Mezzour a en outre indiqué que les mécanismes mis en place par le gouvernement marocain pour attirer les investisseurs étrangers sont très incitatifs, notant que le Royaume dispose de l’une des meilleures compétitivités productives au monde. «Ce n’est pas un hasard si autant d’opérateurs internationaux ont choisi le Maroc. La plateforme d’investissement marocaine est l’une des plus saines, des plus stables et des plus compétitives au monde et les perspectives sont encore plus importantes.
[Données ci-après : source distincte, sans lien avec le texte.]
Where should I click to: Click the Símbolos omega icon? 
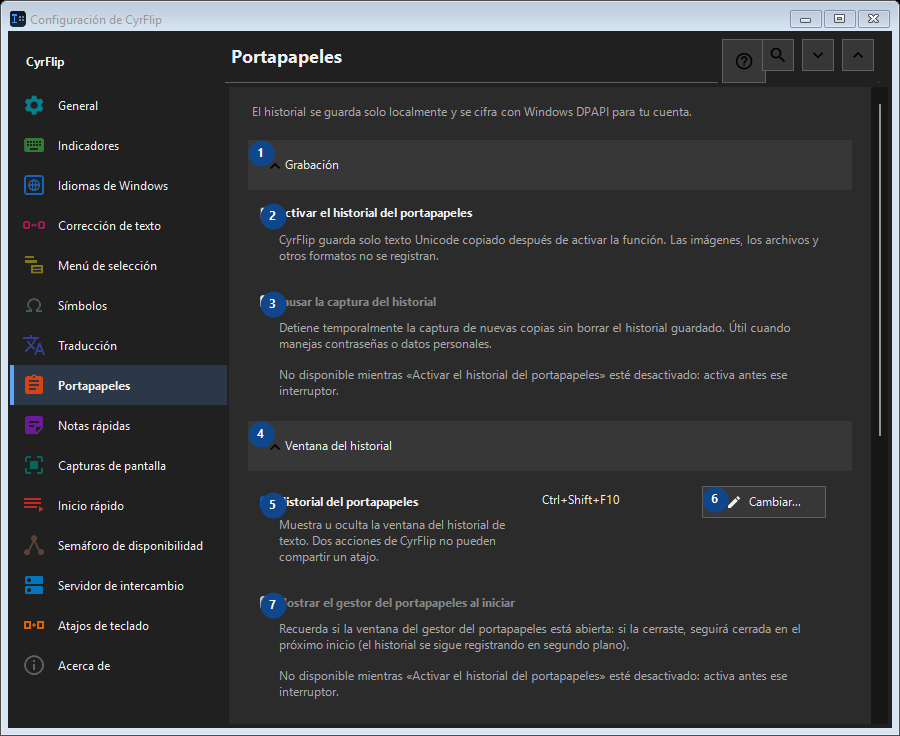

Le Maroc ambitionne de casser le fameux plafond de verre pour pouvoir développer davantage sa capacité à répondre aux nouveaux enjeux du monde», fait-il savoir.
Dans le même ordre d’idées, le ministre a mis en avant les principaux atouts du pays. «Le Maroc dispose d’une main- d'œuvre qualifiée et de talents exceptionnels et il s’agit de notre plus grand trésor. Aussi, le Royaume détient un mélange unique de proximité, de stabilité, de ressources solaires et éoliennes et foncières, ce qui constitue un atout majeur de compétitivité et de positionnement stratégique au niveau de la sécurité énergétique du monde, et particulièrement de l’Europe», a précisé le ministre.
Il est à noter que dans le cadre de la 3ème réunion de la Haute commission mixte de partenariat MarocBelgique, les deux Royaumes ont signé une feuille de route de coopération. Cette dernière énumère les actions menées dans le cadre du dialogue politique et trace les perspectives de la coopération bilatérale dans divers domaines, notamment la transition énergétique, la migration, la sécurité, et les droits de l'Homme.